Un baiser baveux sur ma joue, ses mèches blondes qui se balancent sur ses épaules et Astrid a quitté la pièce qu'elle laisse dans un silence pesant, qui me donne l'impression d'étouffer. Je m'achemine jusqu'à la fenêtre qu'elle a laissé ouverte et fais l'effort de prendre des inspirations profondes. L'air qui circule dans mon nez est froid, abrupte, désagréable.

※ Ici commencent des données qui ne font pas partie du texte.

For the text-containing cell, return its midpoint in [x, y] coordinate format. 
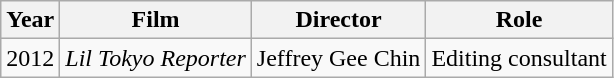
2012 [30, 58]
Year [30, 20]
Director [338, 20]
Editing consultant [519, 58]
Film [156, 20]
Role [519, 20]
Jeffrey Gee Chin [338, 58]
Lil Tokyo Reporter [156, 58]
Find where the given text appears and provide that cell's center as [X, Y] coordinate. 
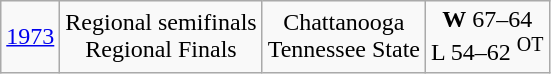
Regional semifinalsRegional Finals [161, 37]
1973 [30, 37]
ChattanoogaTennessee State [344, 37]
W 67–64L 54–62 OT [488, 37]
Locate the cell with the specified text and output its [x, y] center coordinate. 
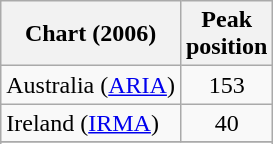
Chart (2006) [91, 34]
40 [226, 123]
Ireland (IRMA) [91, 123]
Australia (ARIA) [91, 85]
Peakposition [226, 34]
153 [226, 85]
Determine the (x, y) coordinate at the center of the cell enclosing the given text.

Soudain, la poignée de ma chambre tourne et la tête d'Astrid se matérialise dans l'encadrement de la porte. Pour une raison inconnue, elle affiche un sourire jusqu'aux oreilles et ses yeux brillent d'un éclat nouveau. Je sens mon cœur accélérer dans ma poitrine. Je ne suis pas sûr de vouloir connaître la suite.
- Au fait, Naos, je crois que je t'ai pas dit ! Sirius et moi on est ensemble ! Ça va faire quelques semaines maintenant et tu sais quoi ? Il embrasse mieux que Tim ! Bon il m'attend, j'y vais, on se voit ce soir ? J'aurai le temps de tout te raconter !
La porte claque et le bruit semble se répercuter sur les parois de mon cerveau comme une bille de Flipper lancée trop fort. La dernière chose que j'entends avant de sombrer sont les pas d'Astrid qui dévale les escaliers pour le rejoindre lui. Sirius Faure.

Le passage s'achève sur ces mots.